Over-crowding and geographical confinement
These are women who have suffered multiple forms of gender-based violence in their country of origin, on the journey, and in the host country. Many of them have been subjected to torture, face serious health problems, and are often single mothers.
And despite the fact that they are often identified as vulnerable, they have little to no possibility to relocate inland, as they are also subject to geographical restriction under the new International Protection Act (1/1/2020).
They are thus forced to live in an absolutely precarious environment that further endangers their physical and mental health: As an indication only, the two wings designated for the sheltered housing of single women and single-parent families within the RIC are overcrowded (about 400 women and children), with the result that many survivors live fully exposed to multiple risks and gender-based violence, especially those in the informal Olive Grove camp outside the RIC.
Domestic violence within Moria
The Diotima Centre provides daily psychosocial support and legal assistance to dozens of cases of women who have suffered domestic violence within Moria, and the immediate removal of themselves and their children from the abusive husband/father is an absolute priority for their safety.
For these “emergencies”, safe housing options are hard to come by: Availability in the sheltered wings of the RIC is only occasional, despite the steady efforts of the few staff.
The possibility of accommodation in the Hostel for Abused Women of Lesvos has been discontinued. Referrals of survivors – asylum seekers are rejected, on the unofficial grounds that they cannot be accommodated, as their accommodation will not be short-term due to geographical constraints. We note that the decision to admit women to the Shelter is made by the Municipality’s Project Committee.
Moreover, the apartments of the ESTIA and PICPA, accept these cases only exceptionally, since normally domestic violence cases are excluded, as these apartments are not suitable, due to the absence of security guards.
The response system is also on the edge due to the coronavirus
The unprotected status is further entrenched by the pandemic and the restriction of movement, a situation in which domestic/sexual violence is on the rise.
We will not dwell here on the overcrowding and the total lack of sanitation infrastructure, which poses an immediate risk to public health inside and outside Moria, but rather on the limited capacities of the response and protection system under the emergency condition: courts are run on a dime, while applications for injunctions/restrictions for very serious cases are not dealt with under the urgency procedure.
Hospital escorts have been limited. The Lesvos Counselling Centre and organizations only serve by telephone. The Asylum Service has suspended its operation.
Reports of incidents to the police authorities, with whom there is largely effective cooperation, are now made by appointment only, and recently, for ‘preventive reasons’, survivors are not allowed to be accompanied by their lawyer.
Finally, the restriction on travel to and from Moria makes it difficult to go to the police station. As an example, we cite a case of a beneficiary whose passage was blocked for an hour by a police roadblock because her going to the PS to report an incident of domestic violence was not considered a sufficient reason for travel. Eventually, the transit was allowed, exceptionally.

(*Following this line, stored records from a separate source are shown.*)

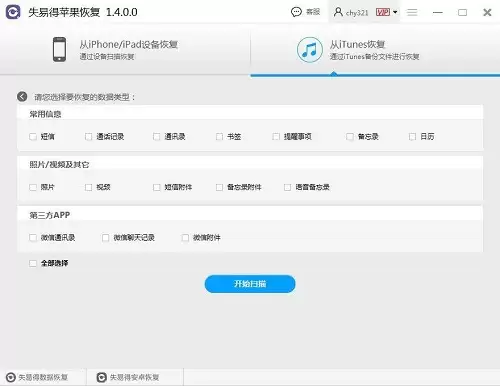Click the 失易得数据恢复 icon in bottom bar
Viewport: 500px width, 386px height.
point(11,377)
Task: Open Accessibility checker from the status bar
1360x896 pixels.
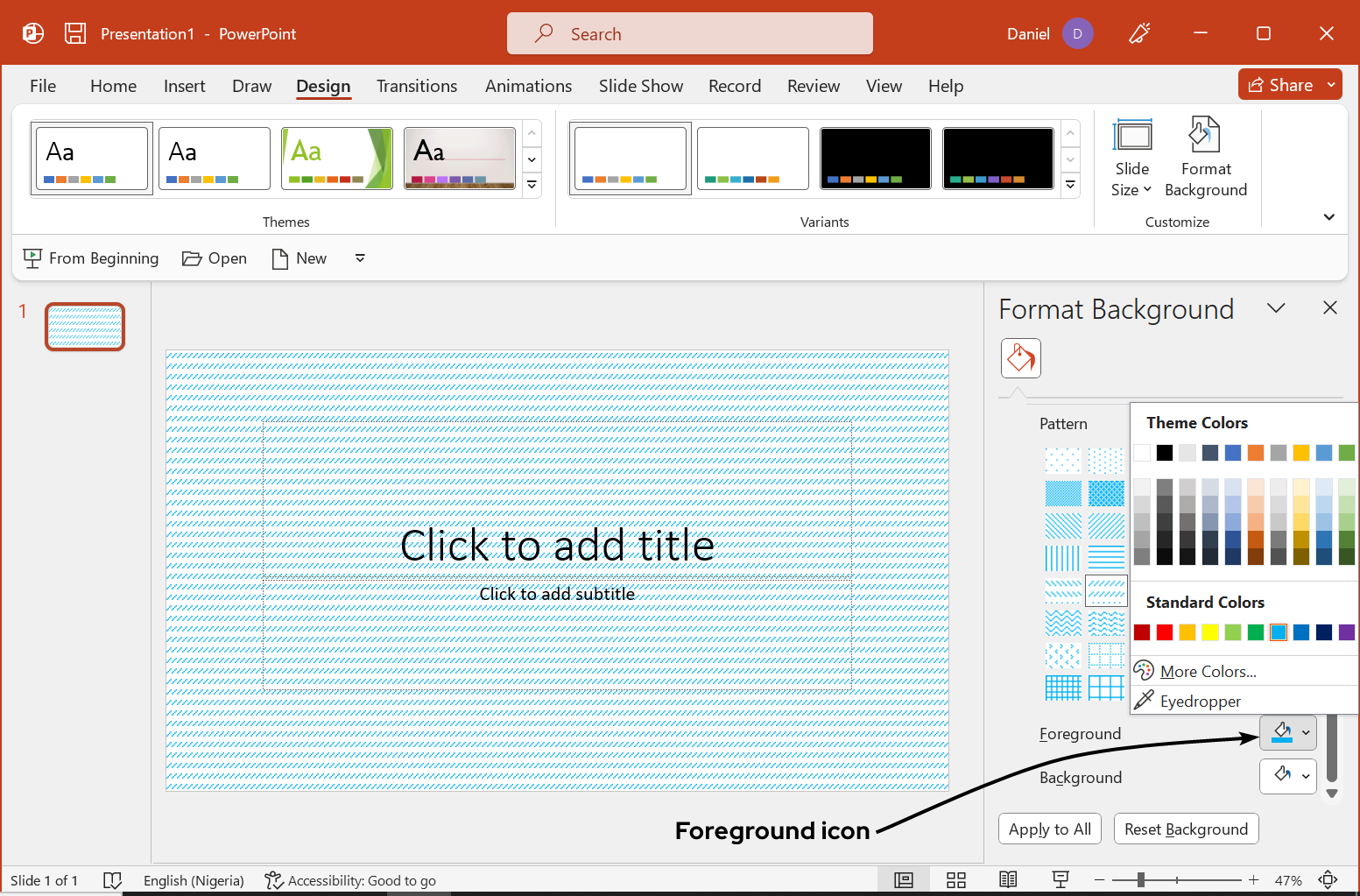Action: (x=350, y=880)
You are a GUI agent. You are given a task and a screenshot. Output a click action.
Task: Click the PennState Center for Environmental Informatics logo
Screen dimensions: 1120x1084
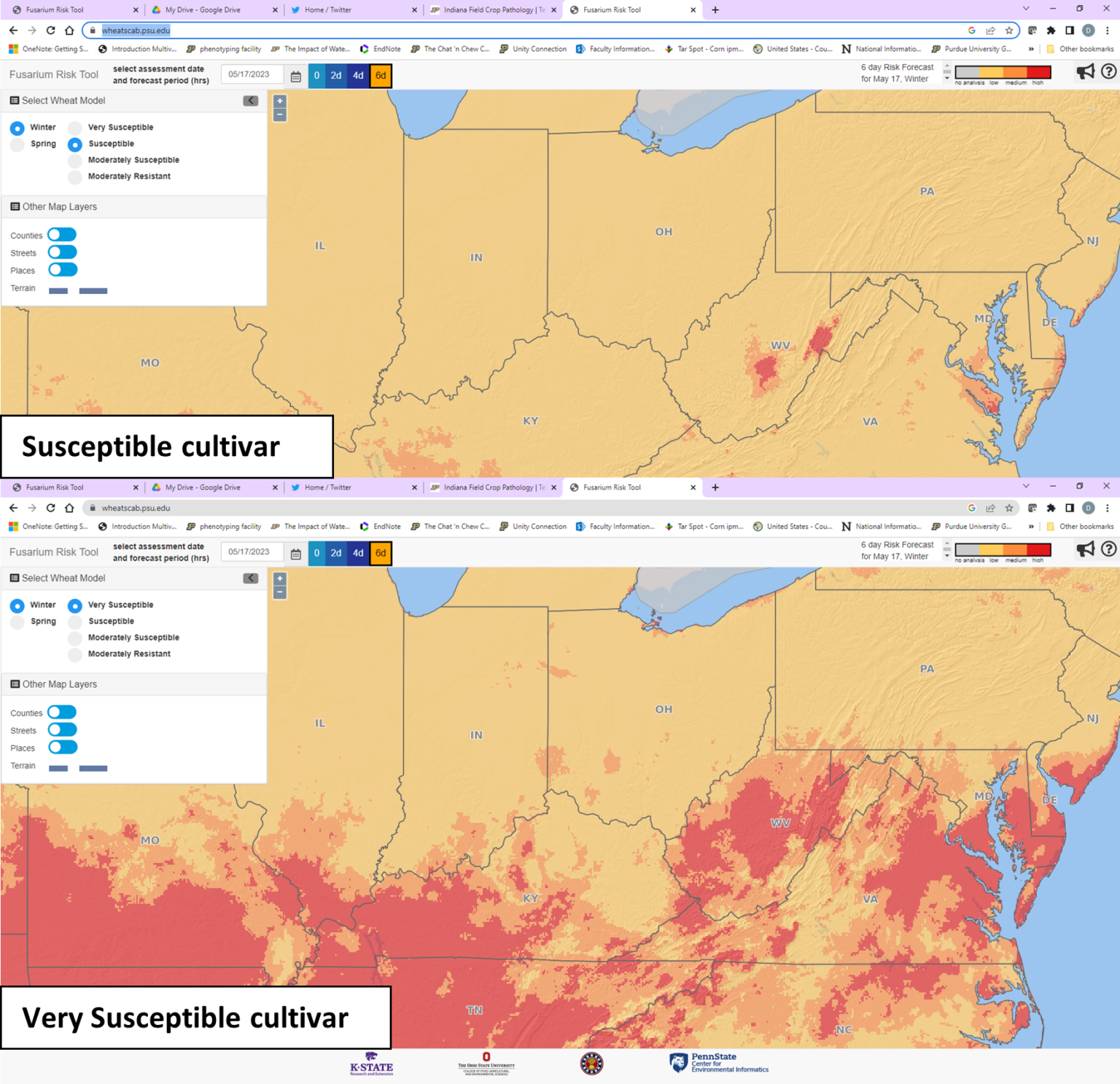coord(718,1064)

No guarantees for the examination of applications for international protection
To all the above, serious reservations should be added about the respect of basic procedural safeguards in the examination of applications for international protection of survivors, based on the changes that the new law has brought to the procedure.

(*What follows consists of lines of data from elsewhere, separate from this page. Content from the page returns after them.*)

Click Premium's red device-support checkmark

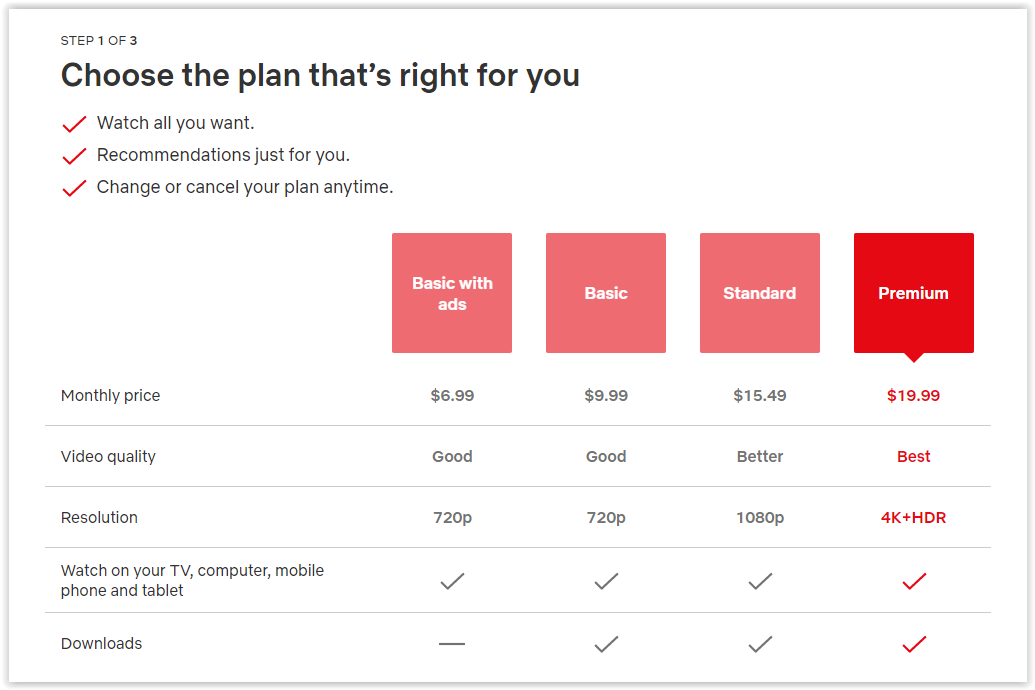click(x=914, y=581)
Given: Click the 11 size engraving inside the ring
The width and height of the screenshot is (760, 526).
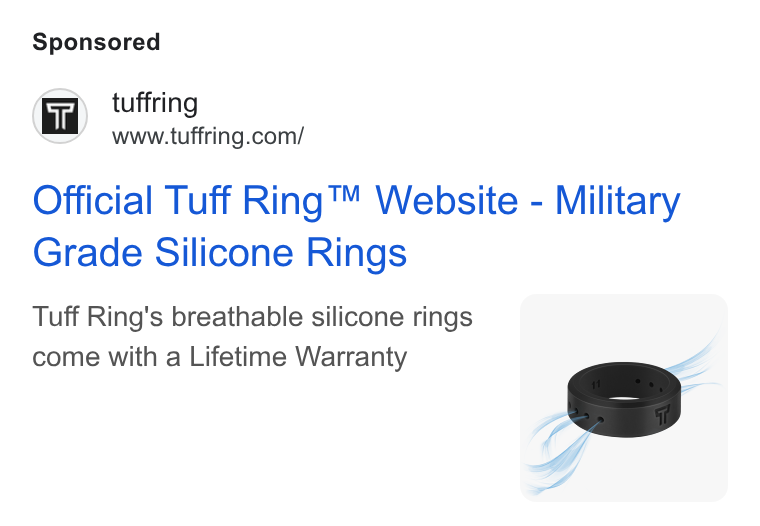Looking at the screenshot, I should [596, 385].
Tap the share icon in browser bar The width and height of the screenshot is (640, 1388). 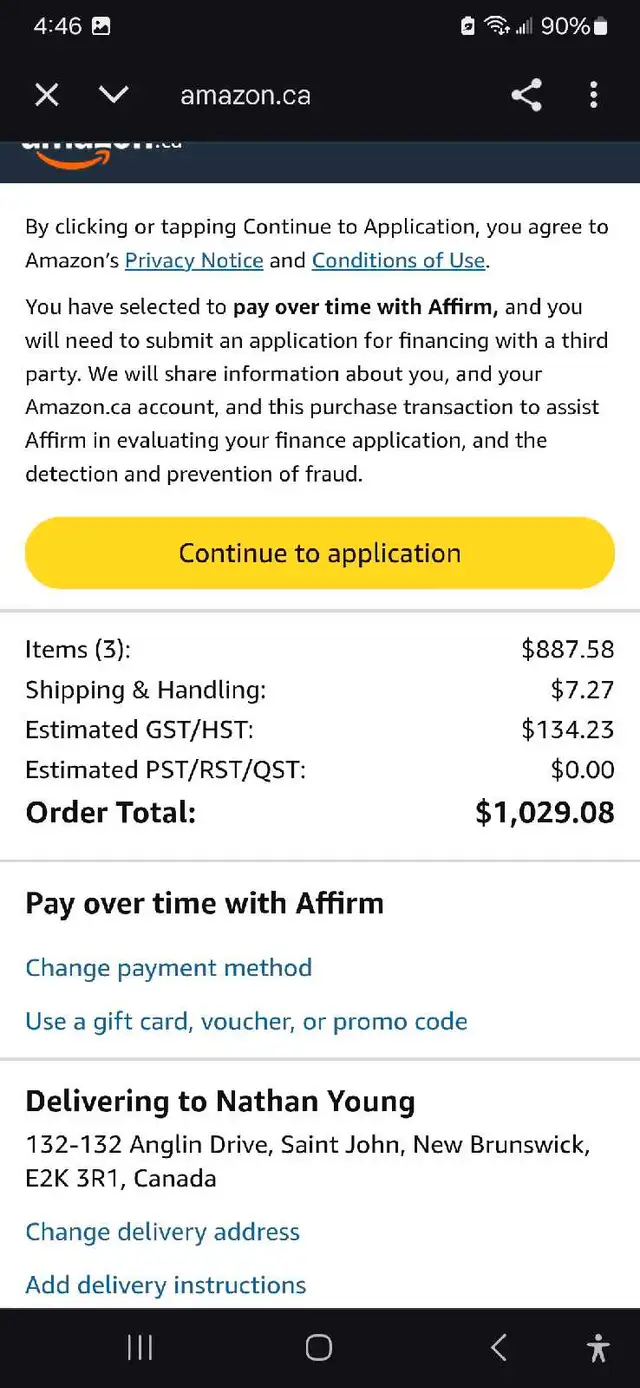click(526, 95)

In particular, we have observed: incomplete information about their rights upon arrival; very short determination of first-level interviews which often leads to loss of legal representation; delivery of first-level rejection decisions to the Commander of the RIC, without a prior attempt to find the survivors, resulting in late appeals; lack of free legal assistance at second level, etc.
Finally, it is worth mentioning the inability of incoming women from 1/3/2020 to submit an asylum claim, due to the Legislative Act and the suspension of the registration of asylum claims, in violation of our country’s international obligations. This has resulted in extremely vulnerable women being arrested and remaining detained.
In light of this, we call on the Ministry of Migration & Asylum to proceed with the immediate decongestion of the islands, with priority given to the transfer of vulnerable groups, including survivors of gender-based violence and other vulnerable asylum seekers, to the mainland. We call on all relevant actors to strengthen the response system to gender-based violence in the refugee population, as well as in the local population, and to guarantee its smooth functioning.